Berube teaches several acting workshops and stresses “accountability for actors” by demanding that they set audition goals and other benchmarks to advance their careers, rather than dwell on excuses for not moving forward. To that end, she pairs off actors in a buddy system in which members look after one another by checking up on each other.
“So many people come out here who want to be actors that aren’t trained,” Berube says incredulously. “And [they] don’t think that’s important, and get this idea that they’re just going to move to Hollywood and be an actor. I had an ex-boyfriend out here who had nicer head shots than me and had never read a play by Shakespeare. That floored me. Wait a minute! I told him. How — how does that work? I don’t understand! I’m very passionate about acting, and I know it takes skill and technique and work.”
In three seasons, her company has staged an improbable inventory of 15 productions, including stagings of Hamlet, Rosencrantz & Guildenstern Are Dead and Othello. Like many other new artistic directors, Berube faces the daunting challenge of attracting audiences.
“Unless it’s a big show like Wicked, people don’t open up the paper and go, ‘Ooh, Romeo and Juliet, Ethos Theatre Company — I don’t know who they are, but I’ll pay $15 to see this!’ Most audiences come from the actors and their friends and relatives. So, if you use the same actors, eventually their audience gets sick of seeing plays.”
Which may account for why Ethos maintains only a very small company of actors for its productions and auditions the rest. ? Not that Berube hasn’t attempted other tried-and-true methods for selling tickets.
“There are companies that require their actors to sell tickets,” she says. “Lots of companies. I’ve told my actors that they ? have to sell tickets, but I’ve never gone after them for money.”

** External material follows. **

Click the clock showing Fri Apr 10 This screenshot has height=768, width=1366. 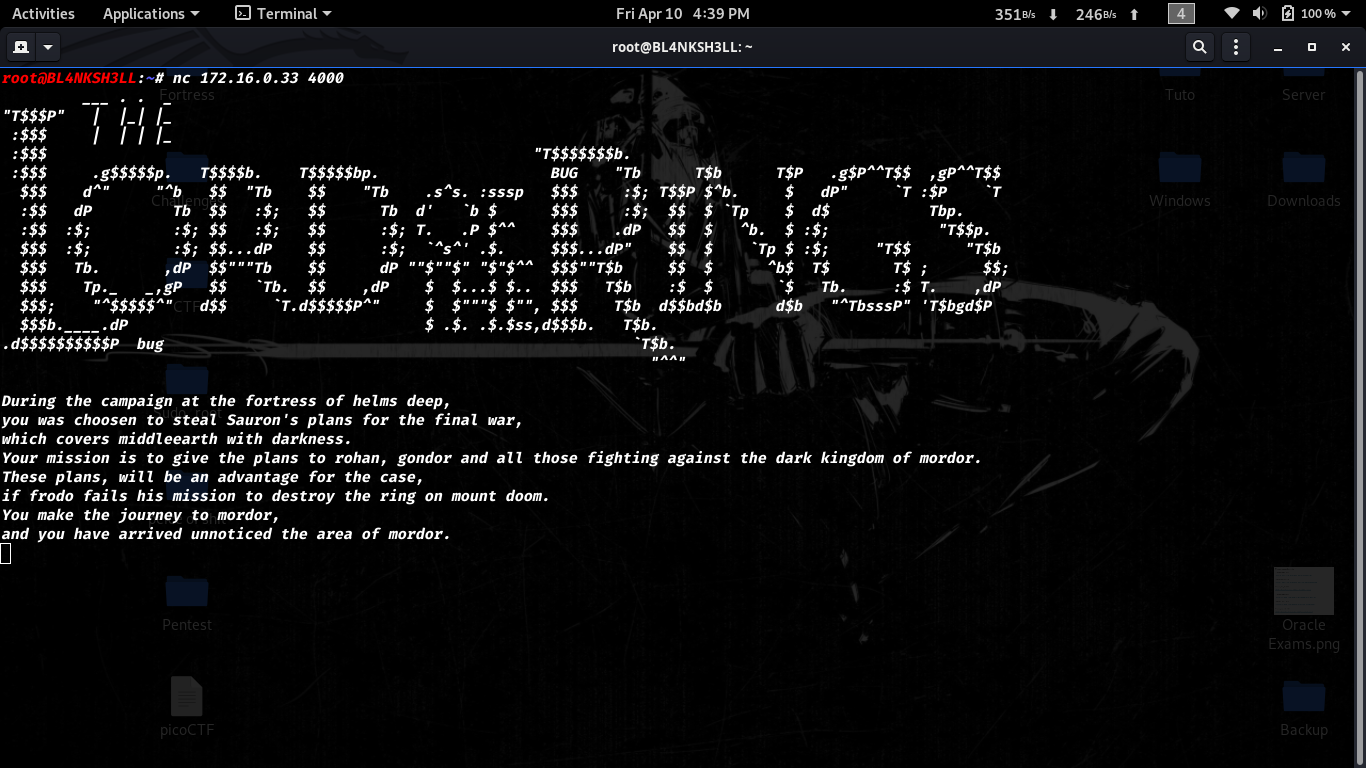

On one level, romance has smiled on the Ethos company — last year, Amanda married Chris Berube, founder of the Berubians theater company and manager of the two-house Next Stage venue her group has been using. She received use of the smaller Tres Stage as a wedding present.
“Chris runs the theater space and pays rent. I help, but he runs it. The space and the rent check come from him. [Ethos has] a set amount that I have to pay to him, so it’s like a sublease.”
This arrangement isn’t something many other new companies can duplicate, but Amanda Berube’s headaches are familiar to nearly everyone in the business, especially what might be a reluctance to delegate duties and only a casual interest in press notices — notices her actors seem eager for.
“It’s not that I’m against being reviewed,” she says, “it just hasn’t been a priority.”
Berube admits to moments of fatigue but says she never burns out. And, although she is usually at her theater seven days a week, occasionally she gets out to see what other companies are doing and exudes an astonished admiration for Zombie Joe’s Underground Theatre, the quirky, sometimes Grand Guignol–ish storefront theater in North Hollywood.
Some of her workshops stress the Viewpoints acting technique, a relatively obscure program that, unlike the Method, discovers an actor’s relationship to the past and present, and to other characters, through physical movement and spatial proportions. Although she will modify the technique, which in part grew out of director Anne Bogart’s teachings, it hasn’t always gone down well with some company members. Recently, one quit in despair after Berube announced a one-night-only performance of Twelfth Night. What would give this production its edge was that none of the cast members knew who would be playing the story’s other roles and, even more ambitiously, there would be no rehearsals.
“It’s so cool,” she enthuses. “The performance is either going to be a complete train wreck or it’s going to be amazing!”
If anyone can bring Shakespeare to La Brea — and keep it there — it’s Amanda Berube. “Work hard. Play hard,” she posts on her MySpace page. “One day I’ll take a nap. I love my life. I love my work.” After all, she had always wanted her own Shakespeare company by the age of 25 — and got it at 23.